Does anyone call Philippe Phil? In bed, maybe? A kiss here, my Philistine? Sometimes sex draws a thing out, doesn’t it?

So they’re back to the lit and the lampe and all things de la chambre . Riley learns a few new words while gazing at the book. Then she imagines her mother in the bed in the picture. When Riley was little she would climb in bed with her mother and they would read, side by side, their cottony arms rubbing up next to each other. Her mother often hummed, but she said she didn’t. And now Riley hums while she gives Cole a bath. It’s the same tune. How can she ask her mother what the tune is when her mother says she never hums? Riley feels a kind of urgency and peers at her mother in the bed. The image begins to fade until poof-she’s gone-and a goddamn tear splashes on the page.

Philippe says something, real alarm on his lovely face, and Riley wipes her eyes, shakes her head and says, “Rien, rien.” Amazing what words appear when she needs them.

But in a quick moment, Philippe is packing up. Men and tears. She half expects him to dash out and leave her behind, but at the last minute he gestures for her to follow him.

Whatever.

They stand outside the café, in the middle of the Marais, looking at each other.

Philippe says something.

Riley smiles.

“Bon,” he says.

He takes her arm and they start walking down rue des Francs-Bourgeois.

For the first time in a year, Riley feels French.
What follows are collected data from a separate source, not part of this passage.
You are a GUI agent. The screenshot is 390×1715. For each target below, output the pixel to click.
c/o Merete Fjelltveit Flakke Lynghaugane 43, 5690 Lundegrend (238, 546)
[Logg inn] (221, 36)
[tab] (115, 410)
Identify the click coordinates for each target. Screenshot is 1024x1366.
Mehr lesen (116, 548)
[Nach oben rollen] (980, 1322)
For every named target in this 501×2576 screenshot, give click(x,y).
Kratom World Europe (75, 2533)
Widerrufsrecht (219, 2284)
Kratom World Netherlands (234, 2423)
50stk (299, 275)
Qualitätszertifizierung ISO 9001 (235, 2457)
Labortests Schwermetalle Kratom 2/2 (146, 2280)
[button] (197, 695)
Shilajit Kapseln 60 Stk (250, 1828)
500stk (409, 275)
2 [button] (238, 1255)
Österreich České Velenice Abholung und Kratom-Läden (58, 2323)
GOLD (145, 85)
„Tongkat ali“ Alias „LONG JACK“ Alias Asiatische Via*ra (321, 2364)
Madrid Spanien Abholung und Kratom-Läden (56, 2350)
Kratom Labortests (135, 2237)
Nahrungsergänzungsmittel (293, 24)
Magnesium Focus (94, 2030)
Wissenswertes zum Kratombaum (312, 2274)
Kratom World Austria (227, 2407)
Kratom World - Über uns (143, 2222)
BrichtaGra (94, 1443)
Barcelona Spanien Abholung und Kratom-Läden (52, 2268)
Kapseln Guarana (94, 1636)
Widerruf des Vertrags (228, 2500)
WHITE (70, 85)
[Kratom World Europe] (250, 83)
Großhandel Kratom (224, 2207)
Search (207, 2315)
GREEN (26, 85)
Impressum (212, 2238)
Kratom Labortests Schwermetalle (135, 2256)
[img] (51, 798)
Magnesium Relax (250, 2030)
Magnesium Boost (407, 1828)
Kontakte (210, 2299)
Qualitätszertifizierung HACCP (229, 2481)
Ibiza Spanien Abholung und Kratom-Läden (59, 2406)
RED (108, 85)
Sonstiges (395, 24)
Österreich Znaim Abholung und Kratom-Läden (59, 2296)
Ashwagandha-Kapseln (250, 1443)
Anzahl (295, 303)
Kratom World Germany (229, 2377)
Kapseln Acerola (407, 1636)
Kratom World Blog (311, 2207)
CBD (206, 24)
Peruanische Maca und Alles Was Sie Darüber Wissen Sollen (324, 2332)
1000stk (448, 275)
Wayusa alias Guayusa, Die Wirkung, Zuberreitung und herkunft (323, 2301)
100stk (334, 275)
She’s walking next to a Frenchman-a handsome Frenchman at that-and instead of doctor’s appointments and playground visits and pain au chocolat shopping, there is only this: mystery. She has no idea where they’re going. She’s been dropped from her life into a French novel.

Never mind that Riley looks pathetically American. Before she moved to Paris, everyone told her “Whatever you do, don’t wear sneakers.” She left them all behind. And now, in a swift change of fashion trends, every goddamn Frenchwoman is wearing little white sneakers. But it’s not the clothes, it’s the breasts. No one in France has breasts this size. She tried buying a new bra and got tired of the way the saleswomen rolled their eyes and sadly shook their heads. And then there’s the hair! She has long, curly hair, messy hair, hair that won’t be contained in rubber bands or hair clips. It explodes from her head like confetti. “Cut it,” Vic said. “Non!” she told him. She loves her hair.